The migration of my family has been wildly different on my paternal and maternal sides. I’ll begin with my mother’s side as I know less about it. My great-grandparents on her side were from India, part of the Marajh caste. At some unknown point to me, they moved to Trinidad and Tobago and had my grandmother. She then married some higher-up in Texaco Oil and had my mother. She lived in Trinidad for her early years, going to a vocational school for the end of high school for an electricians certificate. She moved to Canada under a work visa, living with one of her friends and working at a Tim Hortons, making a resumé for herself. She then was hired to KFC in Canada as a shift manager, then a general manager, before moving back to Trinidad for an arranged marriage which she did not go through with. Some years passed and then she met my dad, then later moving back to the States with him.
I know more about my dad’s side’s history, which the earliest I know of begins in Europe. My grandfather was born in 1895 in Yugoslavia, and for reasons that I can only assume to be finding a job during the Industrial Revolution in Cleveland, immigrated to the United States via the Lusitania. He worked in Cleveland and at age thirty-four, with his wife Olga being twenty-one, had my dad in Cleveland. Born in 1929, the Great Depression had just begun to strike the United States. They then moved to the land where my house sits today and farmed fifty acres of land and cared for livestock to make a living, scraping by as the Great Depression left them without coins to rub together.

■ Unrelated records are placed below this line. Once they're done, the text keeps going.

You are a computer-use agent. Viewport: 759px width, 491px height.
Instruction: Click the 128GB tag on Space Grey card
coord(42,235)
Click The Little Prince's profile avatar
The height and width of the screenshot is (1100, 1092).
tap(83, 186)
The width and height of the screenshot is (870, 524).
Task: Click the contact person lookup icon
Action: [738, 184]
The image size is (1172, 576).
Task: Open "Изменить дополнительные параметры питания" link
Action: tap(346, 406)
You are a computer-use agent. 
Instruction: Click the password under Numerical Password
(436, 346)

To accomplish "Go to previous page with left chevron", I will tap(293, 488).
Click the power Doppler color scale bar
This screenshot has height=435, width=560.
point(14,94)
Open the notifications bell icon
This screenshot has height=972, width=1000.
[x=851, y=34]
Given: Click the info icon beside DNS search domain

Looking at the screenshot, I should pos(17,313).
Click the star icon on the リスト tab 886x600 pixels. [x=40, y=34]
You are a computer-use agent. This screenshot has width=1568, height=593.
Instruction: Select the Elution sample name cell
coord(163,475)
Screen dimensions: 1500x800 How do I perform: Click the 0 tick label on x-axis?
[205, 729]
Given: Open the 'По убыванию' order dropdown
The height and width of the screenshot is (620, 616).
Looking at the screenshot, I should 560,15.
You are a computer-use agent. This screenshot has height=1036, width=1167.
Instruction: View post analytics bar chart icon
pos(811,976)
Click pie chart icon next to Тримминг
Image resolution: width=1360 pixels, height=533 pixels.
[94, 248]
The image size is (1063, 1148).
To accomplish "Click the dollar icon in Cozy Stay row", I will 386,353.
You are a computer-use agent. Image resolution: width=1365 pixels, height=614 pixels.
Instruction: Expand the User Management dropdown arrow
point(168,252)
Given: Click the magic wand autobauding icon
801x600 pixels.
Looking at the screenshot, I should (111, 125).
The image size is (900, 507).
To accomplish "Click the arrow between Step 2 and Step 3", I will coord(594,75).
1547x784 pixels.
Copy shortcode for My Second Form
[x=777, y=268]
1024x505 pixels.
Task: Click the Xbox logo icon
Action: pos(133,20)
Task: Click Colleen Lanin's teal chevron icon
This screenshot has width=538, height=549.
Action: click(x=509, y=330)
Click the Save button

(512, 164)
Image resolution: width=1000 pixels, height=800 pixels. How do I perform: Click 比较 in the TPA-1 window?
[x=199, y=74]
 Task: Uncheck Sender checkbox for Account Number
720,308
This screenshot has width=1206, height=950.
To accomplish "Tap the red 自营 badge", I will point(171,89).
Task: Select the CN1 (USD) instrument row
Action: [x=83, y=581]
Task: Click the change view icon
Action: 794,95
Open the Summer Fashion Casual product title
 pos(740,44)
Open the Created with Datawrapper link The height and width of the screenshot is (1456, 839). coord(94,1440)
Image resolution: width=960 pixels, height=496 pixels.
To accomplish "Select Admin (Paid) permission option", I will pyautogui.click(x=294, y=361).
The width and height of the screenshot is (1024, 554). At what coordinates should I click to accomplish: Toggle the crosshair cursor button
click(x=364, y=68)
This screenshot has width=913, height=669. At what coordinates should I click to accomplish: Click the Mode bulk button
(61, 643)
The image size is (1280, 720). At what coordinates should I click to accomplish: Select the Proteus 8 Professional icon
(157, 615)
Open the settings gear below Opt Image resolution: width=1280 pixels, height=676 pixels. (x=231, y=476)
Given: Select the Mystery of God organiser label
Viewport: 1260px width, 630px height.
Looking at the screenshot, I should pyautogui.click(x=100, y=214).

My mom, after meeting my dad and sailing back to the U.S. on his boat, went through the last immigration my family experienced, coming on a green card, then a marriage visa, then the long and expensive process to become a citizen of the United States of America. All of these migrations by my mother and my grandfather showed an attempt to find some economic solace in a foreign place, trying to make a life for themselves and other people in their lives, which seeing as I am now attending college as a first-generation student, seems to have worked wonderfully.